**Problem statement:**
Retype, word for word, only the lines from the one containing "The image size is (1024, 788)." through the last line of the listing below. Pictures do not belong in the result.

**Available data:**
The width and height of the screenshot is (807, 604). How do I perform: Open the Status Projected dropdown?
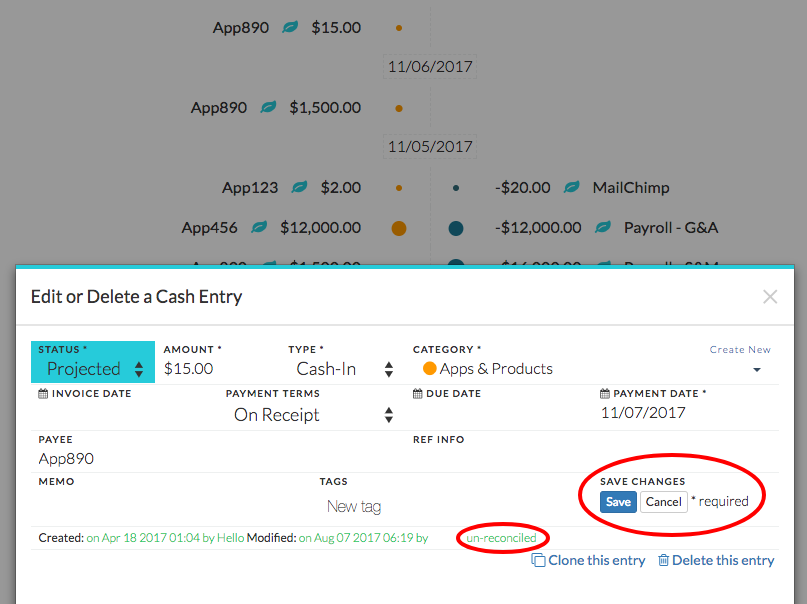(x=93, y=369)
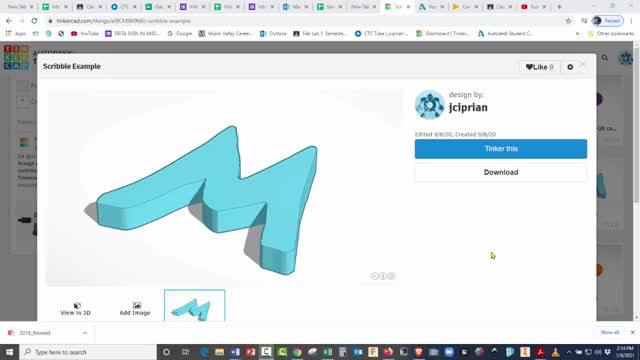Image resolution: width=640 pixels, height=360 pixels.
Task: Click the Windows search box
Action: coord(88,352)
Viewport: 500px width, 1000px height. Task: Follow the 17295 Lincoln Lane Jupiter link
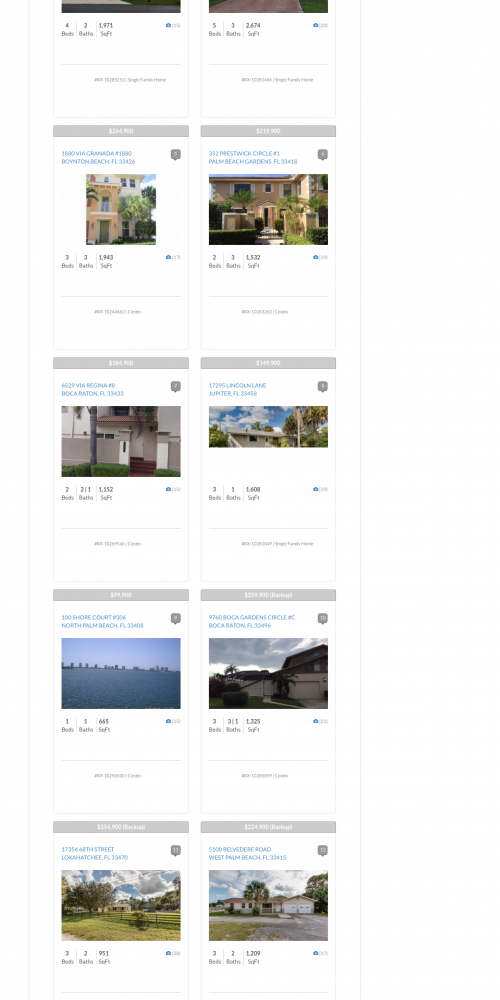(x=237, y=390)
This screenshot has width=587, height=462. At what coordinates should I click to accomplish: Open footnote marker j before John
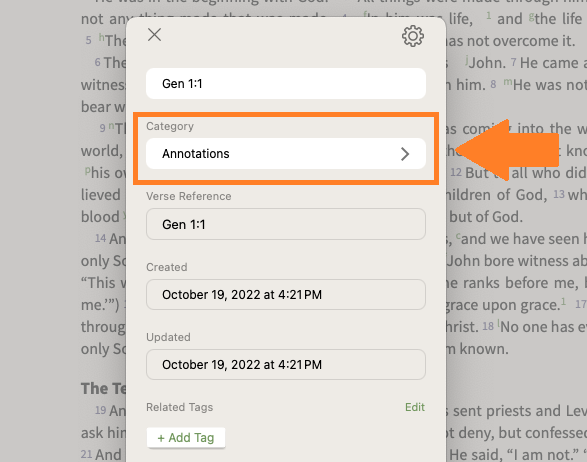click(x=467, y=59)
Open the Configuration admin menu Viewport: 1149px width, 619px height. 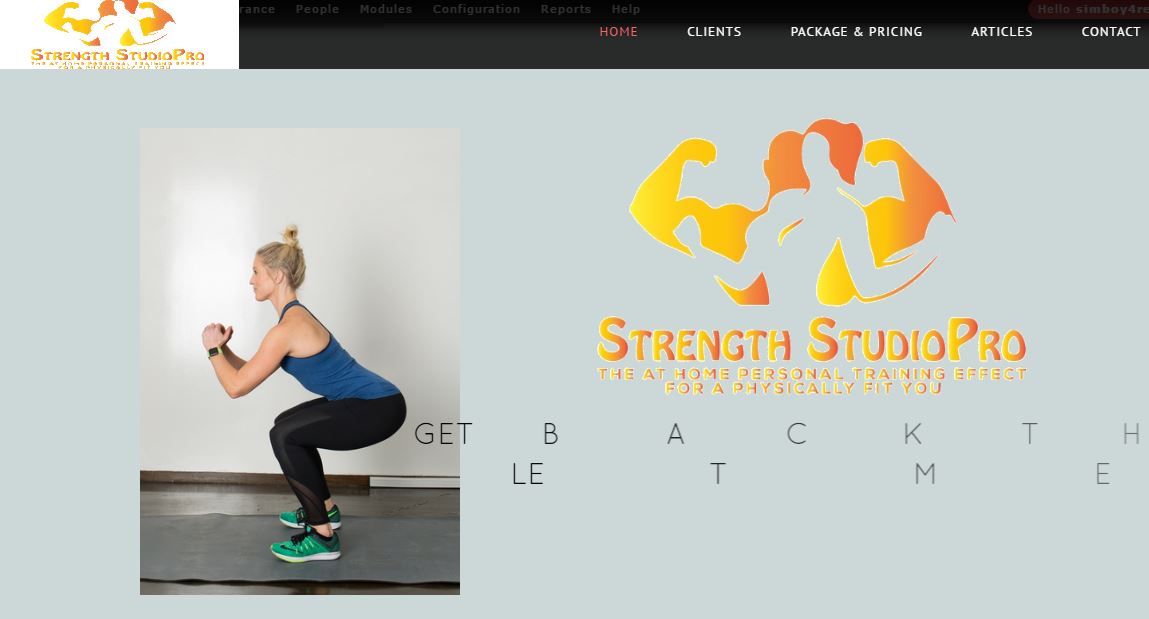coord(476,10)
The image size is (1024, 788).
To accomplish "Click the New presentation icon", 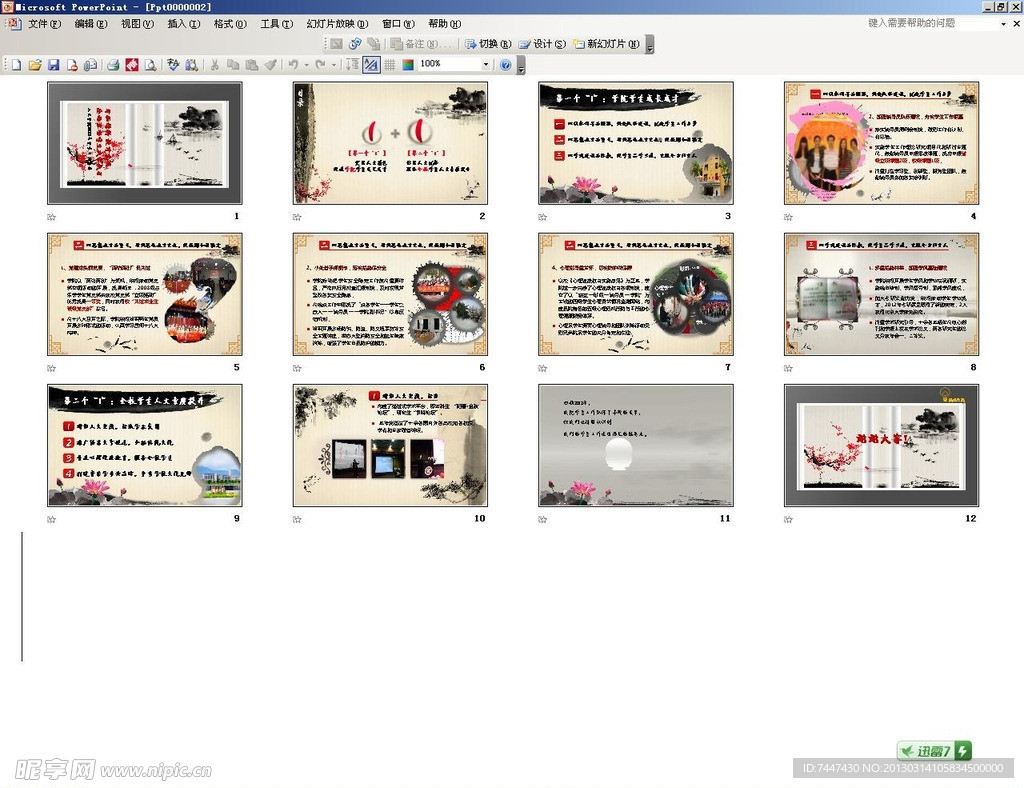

**Solution for this task:**
The image size is (1024, 788).
To accomplish "Click the New presentation icon", 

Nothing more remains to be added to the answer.